早在关山契上写下自己名字时他就已经将生死置之度外了。早在那个时候,他就做好了随时战死的准备。

刀冢的风景是很好的,阳光透过林间树叶,撒下一层又一层金色光芒,像极了佛经中所说的极乐之境,一柄又一柄日日经受边塞的雨雪风沙不断锈蚀的长刀又为这天国一般的景致铺上一层哀伤的调子。

它们的主人早已长眠地底,当风穿过林间,刀冢中会发出一阵阵低鸣——没人说得清那是风吹过贴片的声音,亦或是忠魂于地底发出的怒吼。

周海站在石碑前,为战死的先辈上了一炷香,远山之上,皎皎明月,不染纤尘,却透着无尽悲戚。

距离那场战事已经过了一年。边境早已平定,两国互通贸易,小人得以伏诛。兴许几十年都不用再打仗了,这对双方来说都是好事。

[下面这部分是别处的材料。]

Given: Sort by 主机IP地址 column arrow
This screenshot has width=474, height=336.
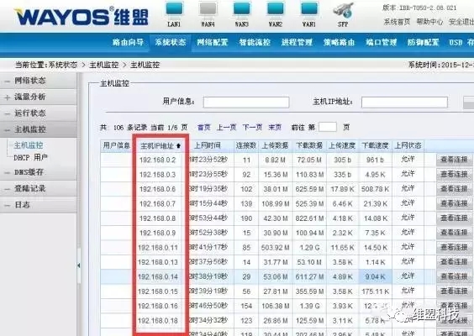Looking at the screenshot, I should click(x=178, y=146).
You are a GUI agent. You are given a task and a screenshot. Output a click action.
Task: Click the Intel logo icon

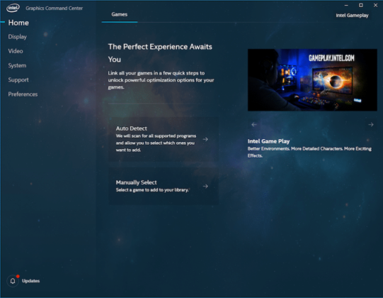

他又不知道从什么地方掏出一壶烧刀子子,几碟点心,几朵不知道从什么地方摘的、开得正好的野花,并一把糖果,依次放在石碑前,山风呜咽着,像是在低低的回应他。

周海的视线望向那远山,思绪也随之逐渐飘远。

周海是他俗家的名字。——在那之前,他只是少林寺中一个普通的小和尚。

日日诵经打坐的日子无聊透了,净梵坐在蒲团上,师父讲的经文实在令他昏昏欲睡,他缩着肩膀,躲在师兄身后打起了盹儿。

大雄宝殿内,佛祖高坐莲台,透过缭绕的烟雾无悲无喜的注视着座下点头如啄米的信徒。

待他察觉时,周围的诵经声早已不知道何时停了下来。大师父遥遥望着他,面目无悲无喜,仿佛要成了那莲台上的佛像一般,叹了口气,问他,“净梵,我讲到哪了?”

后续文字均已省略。